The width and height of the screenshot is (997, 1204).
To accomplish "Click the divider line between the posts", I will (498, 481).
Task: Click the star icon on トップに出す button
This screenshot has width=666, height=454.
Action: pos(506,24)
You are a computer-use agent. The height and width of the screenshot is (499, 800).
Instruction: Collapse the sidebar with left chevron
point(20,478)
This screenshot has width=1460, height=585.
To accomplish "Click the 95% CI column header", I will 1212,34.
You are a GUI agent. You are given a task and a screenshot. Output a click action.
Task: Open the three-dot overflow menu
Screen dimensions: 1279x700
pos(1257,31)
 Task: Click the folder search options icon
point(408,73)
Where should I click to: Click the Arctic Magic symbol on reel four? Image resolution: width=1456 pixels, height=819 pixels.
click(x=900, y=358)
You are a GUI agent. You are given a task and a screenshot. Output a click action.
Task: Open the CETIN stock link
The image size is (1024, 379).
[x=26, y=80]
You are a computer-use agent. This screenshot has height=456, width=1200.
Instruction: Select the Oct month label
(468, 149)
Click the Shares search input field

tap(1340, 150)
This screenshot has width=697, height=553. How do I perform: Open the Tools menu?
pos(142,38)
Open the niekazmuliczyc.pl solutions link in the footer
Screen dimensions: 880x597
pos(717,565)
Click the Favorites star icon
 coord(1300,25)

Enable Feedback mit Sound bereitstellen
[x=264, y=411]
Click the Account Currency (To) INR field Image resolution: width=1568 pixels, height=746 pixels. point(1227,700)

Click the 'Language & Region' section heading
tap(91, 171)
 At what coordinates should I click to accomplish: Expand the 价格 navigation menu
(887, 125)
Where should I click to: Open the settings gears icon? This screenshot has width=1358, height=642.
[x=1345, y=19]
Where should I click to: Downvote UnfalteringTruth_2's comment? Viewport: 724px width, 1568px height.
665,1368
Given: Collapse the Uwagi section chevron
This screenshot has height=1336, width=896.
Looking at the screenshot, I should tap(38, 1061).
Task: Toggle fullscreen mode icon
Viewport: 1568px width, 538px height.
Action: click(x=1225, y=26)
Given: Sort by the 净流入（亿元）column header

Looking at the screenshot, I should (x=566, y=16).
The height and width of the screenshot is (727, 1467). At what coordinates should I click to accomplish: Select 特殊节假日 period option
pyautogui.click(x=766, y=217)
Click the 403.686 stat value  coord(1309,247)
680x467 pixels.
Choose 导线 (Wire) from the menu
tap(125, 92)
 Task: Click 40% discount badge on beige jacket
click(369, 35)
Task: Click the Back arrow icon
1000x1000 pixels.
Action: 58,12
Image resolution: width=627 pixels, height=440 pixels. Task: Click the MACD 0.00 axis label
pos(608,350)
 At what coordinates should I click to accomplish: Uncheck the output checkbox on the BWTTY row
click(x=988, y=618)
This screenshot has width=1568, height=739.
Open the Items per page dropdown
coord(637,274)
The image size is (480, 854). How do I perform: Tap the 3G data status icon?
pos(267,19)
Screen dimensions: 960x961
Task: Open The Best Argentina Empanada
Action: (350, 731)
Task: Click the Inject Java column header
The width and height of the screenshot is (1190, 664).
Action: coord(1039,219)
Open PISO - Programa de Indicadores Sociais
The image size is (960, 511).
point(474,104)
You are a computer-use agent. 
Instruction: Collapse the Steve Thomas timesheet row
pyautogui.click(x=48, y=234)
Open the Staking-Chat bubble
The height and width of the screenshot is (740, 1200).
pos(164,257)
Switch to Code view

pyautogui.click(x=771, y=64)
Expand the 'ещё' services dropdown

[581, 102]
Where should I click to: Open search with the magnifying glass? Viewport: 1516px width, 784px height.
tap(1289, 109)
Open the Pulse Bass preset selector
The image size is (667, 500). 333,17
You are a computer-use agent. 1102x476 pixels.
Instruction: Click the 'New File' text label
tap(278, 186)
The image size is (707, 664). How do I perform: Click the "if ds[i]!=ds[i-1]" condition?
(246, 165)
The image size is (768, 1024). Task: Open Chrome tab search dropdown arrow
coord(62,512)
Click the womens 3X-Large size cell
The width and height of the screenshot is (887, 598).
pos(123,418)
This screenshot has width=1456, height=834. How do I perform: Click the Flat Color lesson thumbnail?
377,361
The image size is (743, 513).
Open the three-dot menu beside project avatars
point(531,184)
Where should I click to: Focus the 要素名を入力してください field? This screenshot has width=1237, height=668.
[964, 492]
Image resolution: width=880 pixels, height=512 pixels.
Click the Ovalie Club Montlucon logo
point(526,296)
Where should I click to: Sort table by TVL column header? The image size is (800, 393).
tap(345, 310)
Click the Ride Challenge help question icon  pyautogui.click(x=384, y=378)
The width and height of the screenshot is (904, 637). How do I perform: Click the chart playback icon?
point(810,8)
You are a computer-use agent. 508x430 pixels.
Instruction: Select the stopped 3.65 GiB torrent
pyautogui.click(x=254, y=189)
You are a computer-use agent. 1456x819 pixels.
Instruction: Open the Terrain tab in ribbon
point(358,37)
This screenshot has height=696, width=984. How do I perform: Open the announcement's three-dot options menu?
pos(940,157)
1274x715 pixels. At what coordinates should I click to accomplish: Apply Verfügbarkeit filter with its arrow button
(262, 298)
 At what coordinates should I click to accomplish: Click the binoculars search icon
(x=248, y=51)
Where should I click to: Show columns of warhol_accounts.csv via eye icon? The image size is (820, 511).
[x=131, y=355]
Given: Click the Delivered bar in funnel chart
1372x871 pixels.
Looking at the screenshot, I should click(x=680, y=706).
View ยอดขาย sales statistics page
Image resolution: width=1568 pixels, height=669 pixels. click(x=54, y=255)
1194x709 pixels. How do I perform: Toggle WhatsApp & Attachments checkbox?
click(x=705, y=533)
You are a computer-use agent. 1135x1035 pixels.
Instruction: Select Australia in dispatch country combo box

******

### STATED EXERCISE
Copy every one of the rows above, line for line and without changing a word.

### THE RESULT
The width and height of the screenshot is (997, 1204).
To accomplish "Click the divider line between the posts", I will (498, 481).
Task: Click the star icon on トップに出す button
This screenshot has width=666, height=454.
Action: pos(506,24)
You are a computer-use agent. The height and width of the screenshot is (499, 800).
Instruction: Collapse the sidebar with left chevron
point(20,478)
This screenshot has width=1460, height=585.
To accomplish "Click the 95% CI column header", I will 1212,34.
You are a GUI agent. You are given a task and a screenshot. Output a click action.
Task: Open the three-dot overflow menu
Screen dimensions: 1279x700
pos(1257,31)
 Task: Click the folder search options icon
point(408,73)
Where should I click to: Click the Arctic Magic symbol on reel four? Image resolution: width=1456 pixels, height=819 pixels.
click(x=900, y=358)
You are a GUI agent. You are given a task and a screenshot. Output a click action.
Task: Open the CETIN stock link
The image size is (1024, 379).
[x=26, y=80]
You are a computer-use agent. This screenshot has height=456, width=1200.
Instruction: Select the Oct month label
(468, 149)
Click the Shares search input field

tap(1340, 150)
This screenshot has width=697, height=553. How do I perform: Open the Tools menu?
pos(142,38)
Open the niekazmuliczyc.pl solutions link in the footer
Screen dimensions: 880x597
pos(717,565)
Click the Favorites star icon
 coord(1300,25)

Enable Feedback mit Sound bereitstellen
[x=264, y=411]
Click the Account Currency (To) INR field Image resolution: width=1568 pixels, height=746 pixels. point(1227,700)

Click the 'Language & Region' section heading
tap(91, 171)
 At what coordinates should I click to accomplish: Expand the 价格 navigation menu
(887, 125)
Where should I click to: Open the settings gears icon? This screenshot has width=1358, height=642.
[x=1345, y=19]
Where should I click to: Downvote UnfalteringTruth_2's comment? Viewport: 724px width, 1568px height.
665,1368
Given: Collapse the Uwagi section chevron
This screenshot has height=1336, width=896.
Looking at the screenshot, I should tap(38, 1061).
Task: Toggle fullscreen mode icon
Viewport: 1568px width, 538px height.
Action: click(x=1225, y=26)
Given: Sort by the 净流入（亿元）column header

Looking at the screenshot, I should (x=566, y=16).
The height and width of the screenshot is (727, 1467). At what coordinates should I click to accomplish: Select 特殊节假日 period option
pyautogui.click(x=766, y=217)
Click the 403.686 stat value  coord(1309,247)
680x467 pixels.
Choose 导线 (Wire) from the menu
tap(125, 92)
 Task: Click 40% discount badge on beige jacket
click(369, 35)
Task: Click the Back arrow icon
1000x1000 pixels.
Action: 58,12
Image resolution: width=627 pixels, height=440 pixels. Task: Click the MACD 0.00 axis label
pos(608,350)
 At what coordinates should I click to accomplish: Uncheck the output checkbox on the BWTTY row
click(x=988, y=618)
This screenshot has width=1568, height=739.
Open the Items per page dropdown
coord(637,274)
The image size is (480, 854). How do I perform: Tap the 3G data status icon?
pos(267,19)
Screen dimensions: 960x961
Task: Open The Best Argentina Empanada
Action: (350, 731)
Task: Click the Inject Java column header
The width and height of the screenshot is (1190, 664).
Action: coord(1039,219)
Open PISO - Programa de Indicadores Sociais
The image size is (960, 511).
point(474,104)
You are a computer-use agent. 
Instruction: Collapse the Steve Thomas timesheet row
pyautogui.click(x=48, y=234)
Open the Staking-Chat bubble
The height and width of the screenshot is (740, 1200).
pos(164,257)
Switch to Code view

pyautogui.click(x=771, y=64)
Expand the 'ещё' services dropdown

[581, 102]
Where should I click to: Open search with the magnifying glass? Viewport: 1516px width, 784px height.
tap(1289, 109)
Open the Pulse Bass preset selector
The image size is (667, 500). 333,17
You are a computer-use agent. 1102x476 pixels.
Instruction: Click the 'New File' text label
tap(278, 186)
The image size is (707, 664). How do I perform: Click the "if ds[i]!=ds[i-1]" condition?
(246, 165)
The image size is (768, 1024). Task: Open Chrome tab search dropdown arrow
coord(62,512)
Click the womens 3X-Large size cell
The width and height of the screenshot is (887, 598).
pos(123,418)
This screenshot has width=1456, height=834. How do I perform: Click the Flat Color lesson thumbnail?
377,361
The image size is (743, 513).
Open the three-dot menu beside project avatars
point(531,184)
Where should I click to: Focus the 要素名を入力してください field? This screenshot has width=1237, height=668.
[964, 492]
Image resolution: width=880 pixels, height=512 pixels.
Click the Ovalie Club Montlucon logo
point(526,296)
Where should I click to: Sort table by TVL column header? The image size is (800, 393).
tap(345, 310)
Click the Ride Challenge help question icon  pyautogui.click(x=384, y=378)
The width and height of the screenshot is (904, 637). How do I perform: Click the chart playback icon?
point(810,8)
You are a computer-use agent. 508x430 pixels.
Instruction: Select the stopped 3.65 GiB torrent
pyautogui.click(x=254, y=189)
You are a computer-use agent. 1456x819 pixels.
Instruction: Open the Terrain tab in ribbon
point(358,37)
This screenshot has height=696, width=984. How do I perform: Open the announcement's three-dot options menu?
pos(940,157)
1274x715 pixels. At what coordinates should I click to accomplish: Apply Verfügbarkeit filter with its arrow button
(262, 298)
 At what coordinates should I click to accomplish: Click the binoculars search icon
(x=248, y=51)
Where should I click to: Show columns of warhol_accounts.csv via eye icon? The image size is (820, 511).
[x=131, y=355]
Given: Click the Delivered bar in funnel chart
1372x871 pixels.
Looking at the screenshot, I should click(x=680, y=706).
View ยอดขาย sales statistics page
Image resolution: width=1568 pixels, height=669 pixels. click(x=54, y=255)
1194x709 pixels. How do I perform: Toggle WhatsApp & Attachments checkbox?
click(x=705, y=533)
You are a computer-use agent. 1135x1035 pixels.
Instruction: Select Australia in dispatch country combo box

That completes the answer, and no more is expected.